# Polishing Raw Aluminium



## cfrench (Jan 11, 2010)

Is it possible to get a bright shine on raw Aluminium?

heres my bike:


----------



## perttime (Aug 26, 2005)

Yes. With a lot of buffing etc.

Bare aluminum oxidizes, so you'd need to cover it with something if you want to keep it shiny. A layer of car polish might do that.


----------



## cfrench (Jan 11, 2010)

any ideas on what products to use to polish and protect.


----------



## musikron (Jan 16, 2013)

Polishing compound and then clear coat over it. 3m makes a good kit, runs about $150, a random orbit air detail/sanding tool would come in handy as well. Will wind up looking like a slightly whiter chrome.


----------



## cfrench (Jan 11, 2010)

musikron said:


> Polishing compound and then clear coat over it. 3m makes a good kit, runs about $150, a random orbit air detail/sanding tool would come in handy as well. Will wind up looking like a slightly whiter chrome.


Thanks. Yeah, the polishing would need a power tool else it would take a week to do.

Whats a clear coat, ive only heard of this as a spray on job. Is there a way to clear coat a frame without spraying.


----------



## edoz (Jan 16, 2004)

If you want your polish to stay that way, you could always send it to Shawnee Trail Performance Bike coatings.

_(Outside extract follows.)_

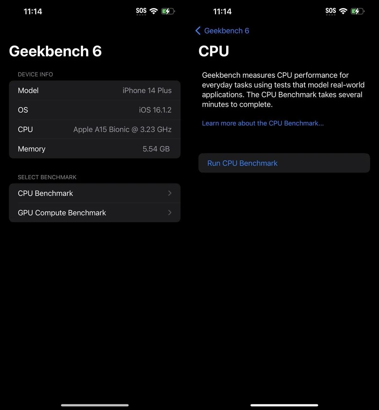Tap the home indicator bar on right screen
Viewport: 379px width, 410px height.
tap(284, 405)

He can probably polish it and either clear or Chromex coat it. 
The owner is a member here, (crazy8 maybe?)so maybe he'll pipe up and tell you what he can do. 
STB performance coatings~Home


----------



## musikron (Jan 16, 2013)

Sure, take it to be powder coated in clear, should run you about $75-$100


----------



## cfrench (Jan 11, 2010)

musikron said:


> Sure, take it to be powder coated in clear, should run you about $75-$100


is that the strongest option? our trails are really harsh on bikes.


----------



## JaquesN (Sep 14, 2009)

FWIW, a friend polished his old GT road bike. First off, even if it seems bare you have to be sure it's not anodized. If it is, you'll need to remove that layer. He used an oven cleaner, then Mother's polish to get the shine. It has not appeared to oxidize in the several years since it was polished, just protected by a light layer of wax.

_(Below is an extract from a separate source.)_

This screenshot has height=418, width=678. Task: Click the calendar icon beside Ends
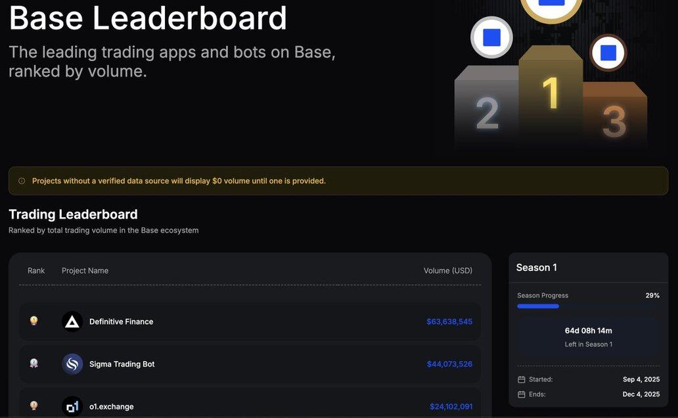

Let me know if you need specifics on the products (oven cleaner, wax) that he used.

Jim


----------



## cfrench (Jan 11, 2010)

JaquesN said:


> FWIW, a friend polished his old GT road bike. First off, even if it seems bare you have to be sure it's not anodized. If it is, you'll need to remove that layer. He used an oven cleaner, then Mother's polish to get the shine. It has not appeared to oxidize in the several years since it was polished, just protected by a light layer of wax.
> 
> Let me know if you need specifics on the products (oven cleaner, wax) that he used.
> 
> Jim


Thanks, yeah im sure its not anodised, like the oven cleaner tip! I think ill use Mothers then for the polish as its easy to get hold of and inexpensive.

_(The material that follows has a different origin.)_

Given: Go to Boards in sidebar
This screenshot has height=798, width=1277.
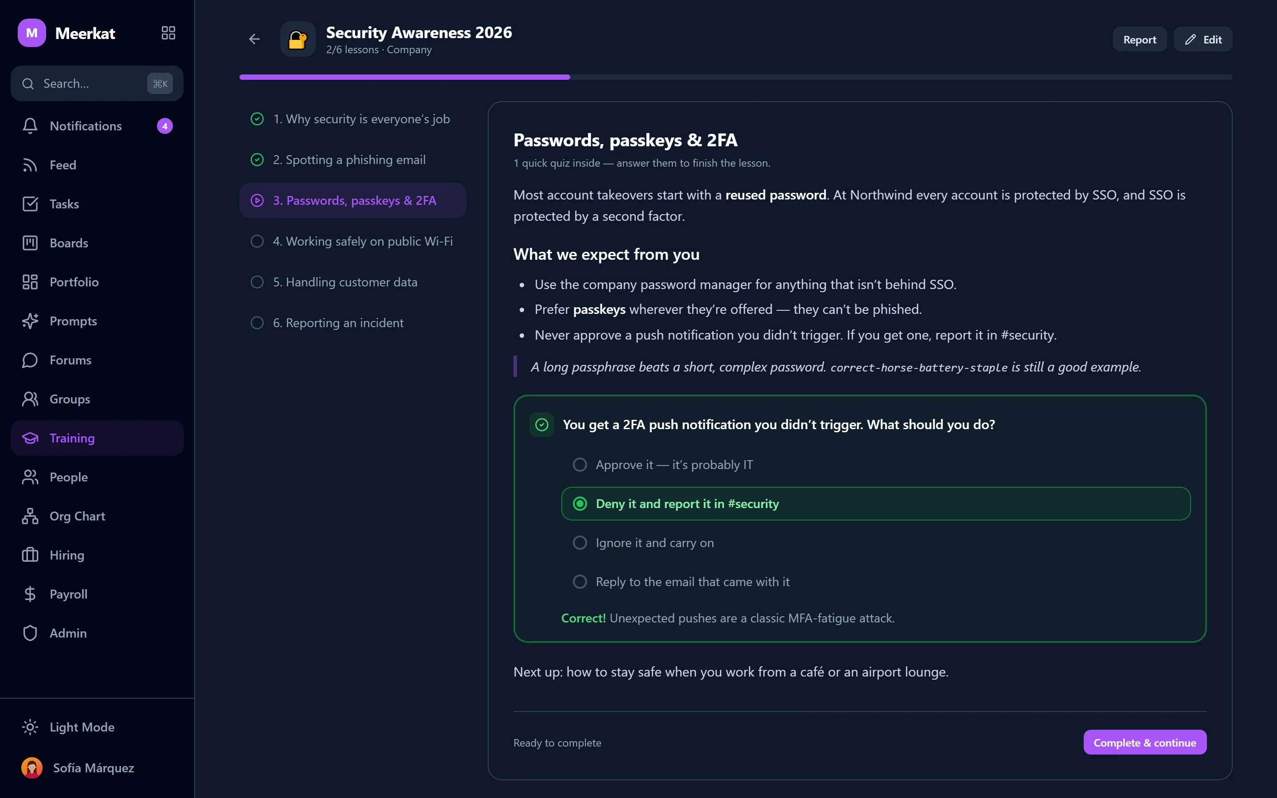Looking at the screenshot, I should (x=97, y=243).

I think Wax / Car Polish / Silicon or something along those lines would be worth a try (cheap solution) before going for a clear coat.

Any suggestions on durable Wax / Car Polish / Silicon products...maybe ones that dont come off as easy when you wash the bike, or better stop dirt sticking to it as much so its easier to clean?


----------



## davesauvageau (Jan 8, 2010)

Travis Brown's 69er was blinged out a while ago!

Travis Brown's Trek 69er | Bike Magic


----------